目前有关克拉霉素耐药机制的研究主要集中在HP 23S rRNA V区的肽基转移酶基因编码区域出现的基因点突变[9,10],V区基因的突变导致克拉霉素不能和50S大亚基结合,也就无法对HP进行清除,从而出现耐克拉霉素的HP。这些点突变包括A2142G,A2143G,A2144G,T2182C,T2190C,A2223G,和C2195T[11],不同地区、不同种族、不同人群的主要突变类型虽不完全相同,但仍以A2142G和A2143G最常见[12],因此对这两个位点的检测显得的尤为重要。

限制性片段长度多态性(polymerase chain reaction based restriction fragment length polymorphism, RFLP)分析是利用限制性内切酶能识别DNA分子的特异序列,并在特定序列处切开DNA分子,产生不同长度大小、不同数量限制性片段,经电泳、转膜等进行检测的实验技术。1997年Versalovic等[13]首次通过PCR-RFLP证实了HP 23S rRNA的V区的A2058G(即A2142G[14])和A2059G(即A2143G[14])点突变与HP耐药有关,该研究表明,高达91.4%的耐克拉霉素的HP中存在A2142G或A2143G点突变,其中A2142G点突变占52.5%,A2143G点突变占39%,而且这种突变还与克拉霉素的耐药性存在相关性,在克拉霉素高耐药菌(MIC>64 mg/L)中,A2142G点突变占了65%。

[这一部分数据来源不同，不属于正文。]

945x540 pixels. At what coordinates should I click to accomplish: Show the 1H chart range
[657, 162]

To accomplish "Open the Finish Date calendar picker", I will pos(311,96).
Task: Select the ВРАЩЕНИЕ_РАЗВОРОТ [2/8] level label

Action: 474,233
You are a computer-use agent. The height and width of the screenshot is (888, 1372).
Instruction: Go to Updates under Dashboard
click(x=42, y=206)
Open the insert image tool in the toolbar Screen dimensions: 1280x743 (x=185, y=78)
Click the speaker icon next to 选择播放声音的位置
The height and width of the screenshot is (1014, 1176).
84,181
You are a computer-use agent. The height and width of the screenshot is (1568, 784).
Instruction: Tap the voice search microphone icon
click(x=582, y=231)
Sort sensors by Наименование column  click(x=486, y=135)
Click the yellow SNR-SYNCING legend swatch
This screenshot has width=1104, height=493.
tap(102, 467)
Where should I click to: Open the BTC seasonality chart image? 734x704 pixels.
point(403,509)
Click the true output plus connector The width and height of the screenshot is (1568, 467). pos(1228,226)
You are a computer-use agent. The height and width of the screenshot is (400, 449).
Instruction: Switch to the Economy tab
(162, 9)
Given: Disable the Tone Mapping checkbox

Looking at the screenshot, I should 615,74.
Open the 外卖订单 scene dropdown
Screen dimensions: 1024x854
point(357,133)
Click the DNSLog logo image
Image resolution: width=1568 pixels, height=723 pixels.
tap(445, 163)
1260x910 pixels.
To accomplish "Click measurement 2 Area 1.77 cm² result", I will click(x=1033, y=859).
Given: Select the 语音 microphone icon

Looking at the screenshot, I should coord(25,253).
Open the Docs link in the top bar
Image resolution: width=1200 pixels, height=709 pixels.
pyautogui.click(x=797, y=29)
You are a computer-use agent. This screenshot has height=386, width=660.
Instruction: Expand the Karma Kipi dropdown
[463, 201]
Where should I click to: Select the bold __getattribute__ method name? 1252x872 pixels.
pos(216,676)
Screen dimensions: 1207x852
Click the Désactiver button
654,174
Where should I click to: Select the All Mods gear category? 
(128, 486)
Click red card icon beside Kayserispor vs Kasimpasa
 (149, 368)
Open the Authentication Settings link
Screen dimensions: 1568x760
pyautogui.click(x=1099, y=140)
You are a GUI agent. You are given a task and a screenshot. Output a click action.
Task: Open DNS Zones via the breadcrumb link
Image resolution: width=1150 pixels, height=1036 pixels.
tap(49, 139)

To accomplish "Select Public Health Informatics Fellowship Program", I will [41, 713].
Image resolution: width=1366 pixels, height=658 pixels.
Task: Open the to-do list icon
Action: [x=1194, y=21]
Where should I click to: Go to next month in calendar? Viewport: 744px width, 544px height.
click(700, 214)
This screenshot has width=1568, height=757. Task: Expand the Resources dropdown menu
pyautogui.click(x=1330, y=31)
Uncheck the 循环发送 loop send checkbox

RFLP被认为是检测HP 23S rRNA V区点突变的唯一参考方法[15],而且还具有价格低廉、操作简便等特点。

我们利用BbsⅠ内切酶能够识别并切开5′GAAGAC(N)2↓3′序列来检测A2142G点突变,利用BsaⅠ内切酶能够识别并切开5′↓(N)5GAGACC 3′序列来检测A2143G点突变。实验结果表明:在37例耐药菌中,有34例(91.9%)耐药菌存在A2142G或A2143G点突变,3例(8.1%)未检测出点突变,其中A2142G点突变占61.8%(21/34),A2143G点突变占38.2%(13/34),结果与Versalovic等[13]的研究结果相近,但由于Etest试剂比较昂贵,加之经费有限,我们无法采用Etest来验证A2142G或A2143G点突变与克拉霉素耐药性之间的关系,而是采用经典的纸片琼脂扩散法来检测克拉霉素的耐药性。

值得一提的是我们也将这37例耐药菌株对应的胃黏膜组织DNA进行RFLP分析,得到了相同的实验结果,提示RFLP不但可以用于菌株DNA,也可以用于组织DNA的检测,这为临床提供了一个更为快速的检测方法,从而避免了耗时的培养过程,更为临床尽早采取正确的治疗方案提供依据。

综上所述,RFLP完全可以用来检测对克拉霉素耐药的HP 23S rRNA的V区的A2142G或A2143G点突变,而且可以直接检测胃黏膜组织DNA,减少了耗时的培养过程,为临床提供了一种简便、快速、有效的检测方法,对临床治疗具有重要的指导意义。